Strona 1 z 1

Pępowina dwunaczyniowa

: 18 mar 2009, 10:22
autor: betty0704
Witam
Jestem w 29 tc, na ostatnim badaniu usg dowiedzialam sie ze mam dwunaczyniowa pepowinę (powinny byc trzy naczynia). Lekarz powiedzial abym sie nie martwila,ze na tym etapie wszystko jest dobrze,zarówno przepływy jak i echo serduszka. Ale wiadomo jak to kobieta w ciąży uslyszy,ze cos odbiega od normy i juz sie martwi :(
Dziewczyny czy spotkałyscie sie z takim czyms?
Pozdrawiam

: 18 mar 2009, 11:19
autor: ramonka
betty0704, z tego co wiem a wiem niewiele :ico_oczko: to zadko sie to zdarza ale nie jest to nic straszniego. jedynie czasem u dzieciatka moga wystapic wady serduszka ale skoro lekarza twierdzi ze jest ok to pewnie tak jest.

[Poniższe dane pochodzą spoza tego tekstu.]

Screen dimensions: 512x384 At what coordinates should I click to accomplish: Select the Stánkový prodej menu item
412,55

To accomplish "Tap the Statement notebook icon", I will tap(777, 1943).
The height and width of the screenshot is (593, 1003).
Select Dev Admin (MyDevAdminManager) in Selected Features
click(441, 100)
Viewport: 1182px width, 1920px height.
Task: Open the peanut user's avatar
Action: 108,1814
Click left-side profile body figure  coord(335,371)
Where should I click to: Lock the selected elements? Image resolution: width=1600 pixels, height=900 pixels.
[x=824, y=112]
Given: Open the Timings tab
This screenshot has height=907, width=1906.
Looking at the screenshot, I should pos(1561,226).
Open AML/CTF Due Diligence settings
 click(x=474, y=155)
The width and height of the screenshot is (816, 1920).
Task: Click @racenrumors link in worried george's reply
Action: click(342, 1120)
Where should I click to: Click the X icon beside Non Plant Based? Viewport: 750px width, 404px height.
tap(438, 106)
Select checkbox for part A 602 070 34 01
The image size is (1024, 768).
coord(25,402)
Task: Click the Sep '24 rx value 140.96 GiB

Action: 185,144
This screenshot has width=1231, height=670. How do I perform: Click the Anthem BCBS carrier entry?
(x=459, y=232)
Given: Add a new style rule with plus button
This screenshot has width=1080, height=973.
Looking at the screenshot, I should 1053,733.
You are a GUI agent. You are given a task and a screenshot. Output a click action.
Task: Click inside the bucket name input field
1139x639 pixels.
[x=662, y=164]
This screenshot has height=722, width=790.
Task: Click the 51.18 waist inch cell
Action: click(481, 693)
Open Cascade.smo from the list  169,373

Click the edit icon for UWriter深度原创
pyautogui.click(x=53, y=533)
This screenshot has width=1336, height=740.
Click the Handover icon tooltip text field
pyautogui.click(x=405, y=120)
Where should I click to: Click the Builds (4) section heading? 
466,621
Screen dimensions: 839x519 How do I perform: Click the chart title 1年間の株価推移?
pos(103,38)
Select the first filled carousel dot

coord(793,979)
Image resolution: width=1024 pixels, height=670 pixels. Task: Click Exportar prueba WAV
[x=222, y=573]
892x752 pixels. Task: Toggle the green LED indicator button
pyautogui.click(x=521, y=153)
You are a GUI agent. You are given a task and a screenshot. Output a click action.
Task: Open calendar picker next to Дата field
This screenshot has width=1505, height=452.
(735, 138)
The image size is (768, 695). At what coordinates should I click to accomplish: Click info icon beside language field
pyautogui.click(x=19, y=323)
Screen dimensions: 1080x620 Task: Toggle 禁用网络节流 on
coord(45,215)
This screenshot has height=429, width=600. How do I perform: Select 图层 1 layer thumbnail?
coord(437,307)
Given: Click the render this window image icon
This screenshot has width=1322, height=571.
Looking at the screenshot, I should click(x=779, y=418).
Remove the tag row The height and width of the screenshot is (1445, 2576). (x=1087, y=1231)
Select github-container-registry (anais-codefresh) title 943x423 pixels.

Moze powinnas pojsc do jakiegos kardiologa ktory sprawdzi serduszko dziecka , zrobi echo serca dziecka i wtedy juz bedziesz wiedziała na pewno czy rozwija sie wszystko prawidłowo a przede wszystkim bedziesz spokojniejsza :ico_sorki:

: 18 mar 2009, 20:09
autor: betty0704
W sumie staram sie nie myslec o tym i sie nie stresowac poki wszystko jest dobrze. Konsultowałam to juz z innym lekarzem i w sumie powiedział to samo co mój prowadzący, czyli nie przejmowac sie tym twraz, ale wiadomo, że człowiek zawsze sie martwi. Zastanawia mnie tylko jaka mogła byc tego przyczyna...hmmm..no nie wiem. Ale jestem dobrej mysli tym bardziej, że mój maluszek szaleje strasznie w tym brzusiu. Oj bedzie mi tego brakowało po porodzie :ico_oczko:

: 18 mar 2009, 21:15
autor: Janiolek
betty0704, ja miałam pępowinę dwunaczyniową, wykryto to na USG z badaniem serca. Pani doktor powiedziała, że to częste odstępstwo, dopiero teraz się je zauważa i wynika to z lepszej diagnostyki. Lenka ma ubytek w serduszku, ale nie koniecznie jest to spowodowane pępowiną.
Przyczyna jest żadna, po prostu może się tak przydarzyć, nie wpływa to raczej na rozwój dziecka.
Nie masz się co martwić.

: 26 mar 2009, 14:25
autor: betty0704
Dzieki dziewczyny :-)
Wczoraj w szkole rodzenia był lekarz na teorii, i tez mnie uspokoił. Dopóki jest wszystko dobrze to nie będę sie zamartwiać :-D Poczekam jeszcze do poniedziałku do kolejnej wizyty u gin.